Сказать, что им была противна необходимость постоянно жить под чужой маской, скрывать не только своё имя, но и своё Отечество, тайно готовить почву для будущей войны в «мягком подбрюшье» Британской империи – значило не сказать ничего. Однако же каждый помнил те аудиенции, которых удостаивал их Регент в присутствии юного Государя Алексея Николаевича и те доводы, которые звучали приказом: «России нельзя вступать в большую европейскую войну. Нельзя ни на чьей стороне. Неважно, кто победит в сражениях: в любом случае и побеждённые и победители будут крайне истощены, а сливки снимут страны-нейтралы вроде Швеции или Северо-Американских Штатов. Кроме того, мы и не можем встать на сторону ни одного из противоборствующих ныне политически, а завтра – милитарно союзов.

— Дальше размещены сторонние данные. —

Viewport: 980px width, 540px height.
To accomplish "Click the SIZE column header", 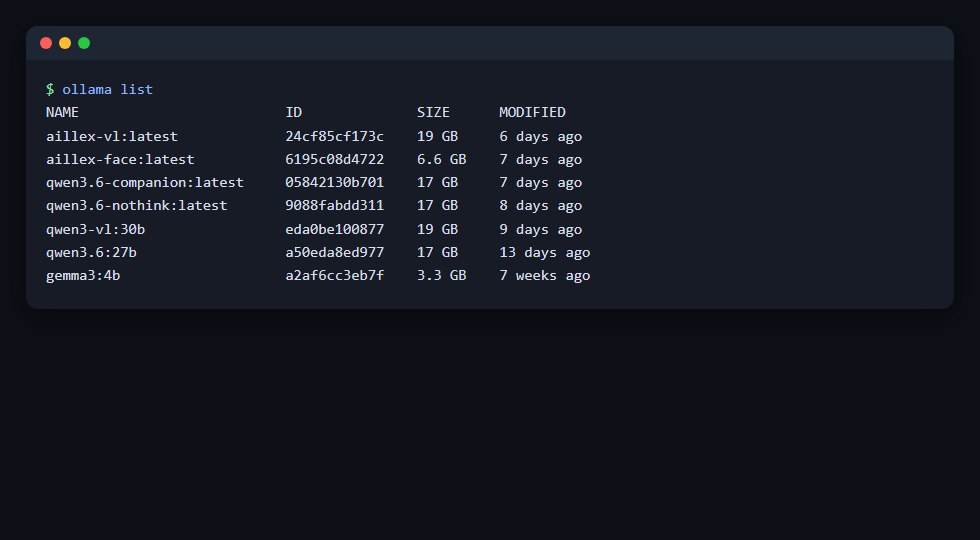I will (x=433, y=112).
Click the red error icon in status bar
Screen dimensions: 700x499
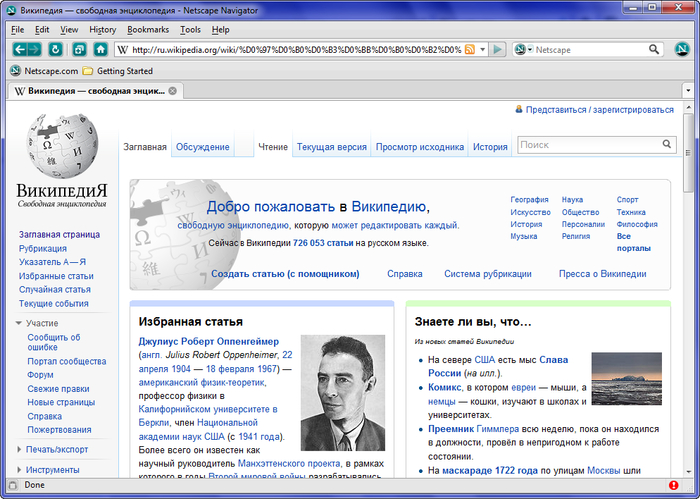[x=673, y=485]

Германия связана теснейшей дружбою с исконно враждебным нам и всему славянскому миру Австрией и Турцией. Британия же и Франция после возвращения нами в государственный доход кытлымской платиновой концессии, по которой Лесли Уркарт с компанией ежегодно грабительски вывозил платины более чем на пятьдесят два миллиона рублей золотом брызжут ядом, но готовы терпеть Россию в союзниках… Однако лишь в качестве поставщика пушечного мяса!..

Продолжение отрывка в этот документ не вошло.